Ia mendorong agar kader-kader tersebut disiapkan lintas partai, sehingga mampu berperan dalam menentukan arah kebijakan daerah.
Selain itu, ia menekankan pentingnya peran organisasi sebagai jembatan antara masyarakat dan pemerintah, terutama dalam program-program sosial.
“Tahun ini ada sekitar 1.200 rumah tidak layak huni yang akan dibangun. Banyak masyarakat kita di pesisir. Di sinilah KKSS harus hadir menjembatani, agar mereka yang membutuhkan bisa tersentuh program pemerintah,” jelasnya.
Menurutnya, KKSS harus menjadi organisasi yang inklusif dan memberi manfaat nyata.
“Kalau kita hanya berkumpul setiap tahun tanpa manfaat langsung, maka momentum ini harus kita ubah. KKSS ini milik kita semua,” katanya.
Sementara itu, Ketua IWSS Provinsi Kepulauan Riau terpilih periode 2025–2030, Nenny Dwiyanna Nyanyang, menegaskan peran penting perempuan dalam menjaga budaya dan memperkuat keluarga di rantau.
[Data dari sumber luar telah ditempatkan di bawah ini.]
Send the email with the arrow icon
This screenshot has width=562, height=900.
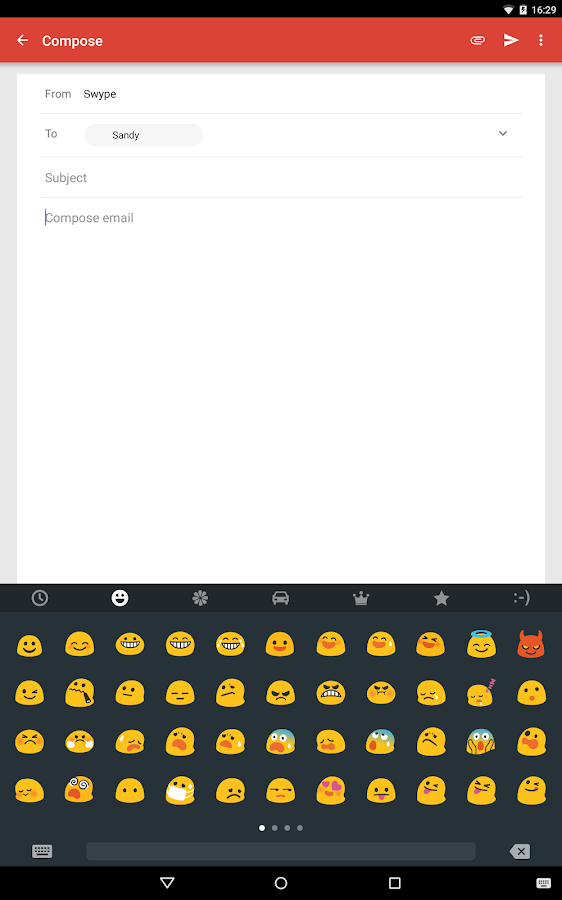[511, 40]
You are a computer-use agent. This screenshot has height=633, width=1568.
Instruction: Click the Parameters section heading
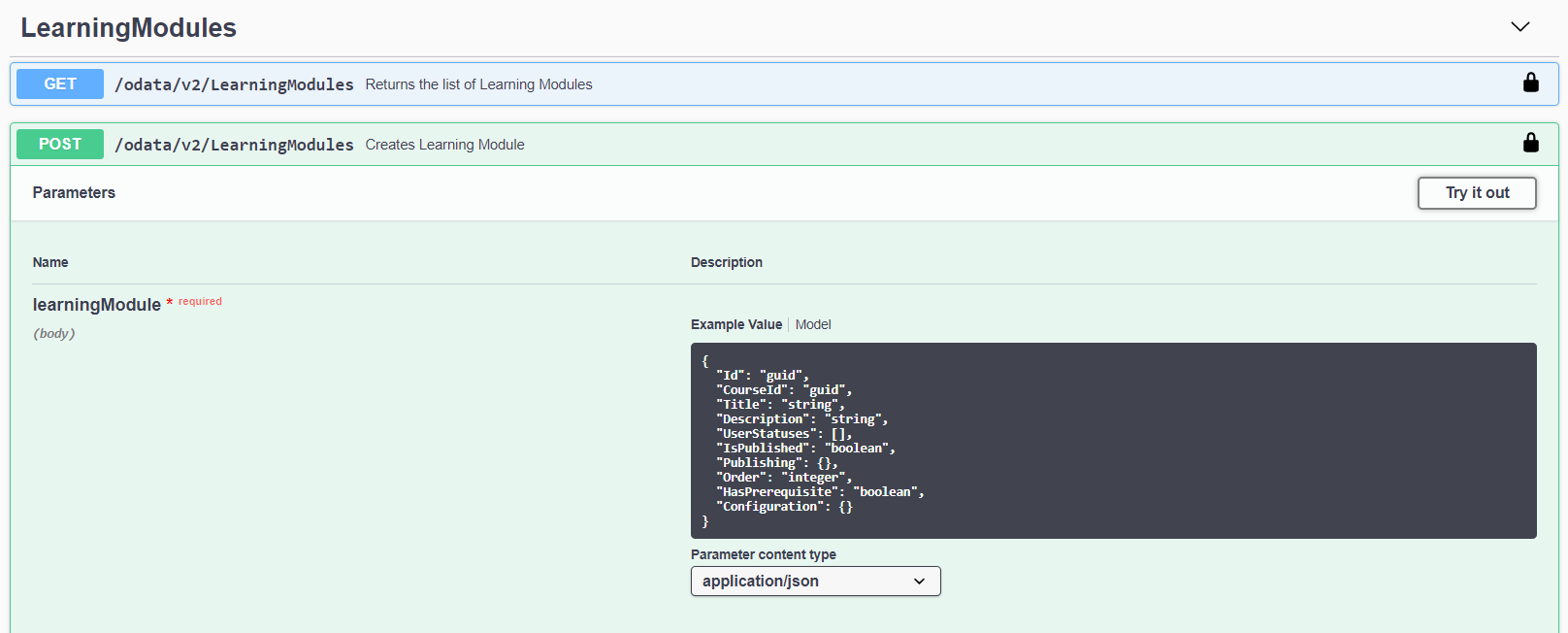pyautogui.click(x=74, y=193)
“IWSS hadir sebagai penguat. Perempuan punya peran besar dalam merawat nilai, menjaga keharmonisan, dan menanamkan identitas kepada generasi muda,” ujarnya.
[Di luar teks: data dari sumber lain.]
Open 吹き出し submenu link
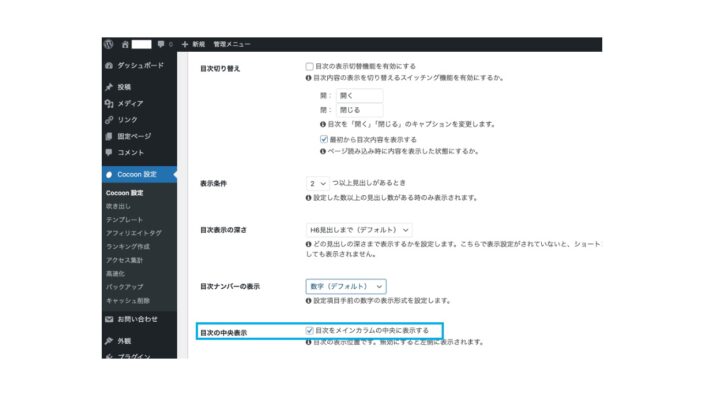This screenshot has width=704, height=396. pyautogui.click(x=118, y=206)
Ia juga menekankan bahwa budaya hidup dari hal-hal sederhana.
“Dari rumah, dari kebiasaan kecil, dari cara kita mendidik anak—di situlah budaya tetap terjaga,” katanya.
Dalam kesempatan itu, ia juga menyampaikan harapan agar kepengurusan IWSS Kepri dapat segera dilantik secara resmi.
Menurutnya, pelantikan bukan sekadar seremoni, tetapi langkah penting untuk memperkuat legitimasi organisasi agar dapat bergerak lebih aktif dan terarah.
“Kami berharap pelantikan bisa segera dilaksanakan, agar kepengurusan memiliki dasar yang kuat dalam menjalankan program kerja serta membawa organisasi ini lebih berdaya,” ungkapnya.
Ia menyebut pihaknya telah berkoordinasi dengan Ketua Umum IWSS Pusat, yang bahkan menyatakan kesediaan untuk hadir langsung dalam prosesi pelantikan nantinya.
Dengan pelantikan resmi, IWSS diharapkan mampu memperkuat soliditas internal, sekaligus meningkatkan kontribusi dalam bidang sosial, ekonomi, dan pemberdayaan perempuan di Kepulauan Riau.
“Kami ingin IWSS tidak hanya hadir dalam seremoni, tetapi benar-benar memberi dampak bagi masyarakat,” tegasnya.
Menjelang sore, matahari perlahan turun di ufuk barat. Namun suasana hangat di Pantai Sejiwa belum juga surut. Obrolan terus mengalir, anak-anak masih bermain, dan sebagian peserta tampak enggan beranjak.
Dari Dompak, satu pesan menguat bahwa rantau bukan tempat untuk melupakan, melainkan ruang untuk merawat. Adat dijaga, budaya dihidupkan, dan persaudaraan diperkuat.
Dan di antara angin laut, hidangan tradisi, serta tawa yang pecah dalam pembagian doorprize, masa depan itu perlahan sedang disusun bersama.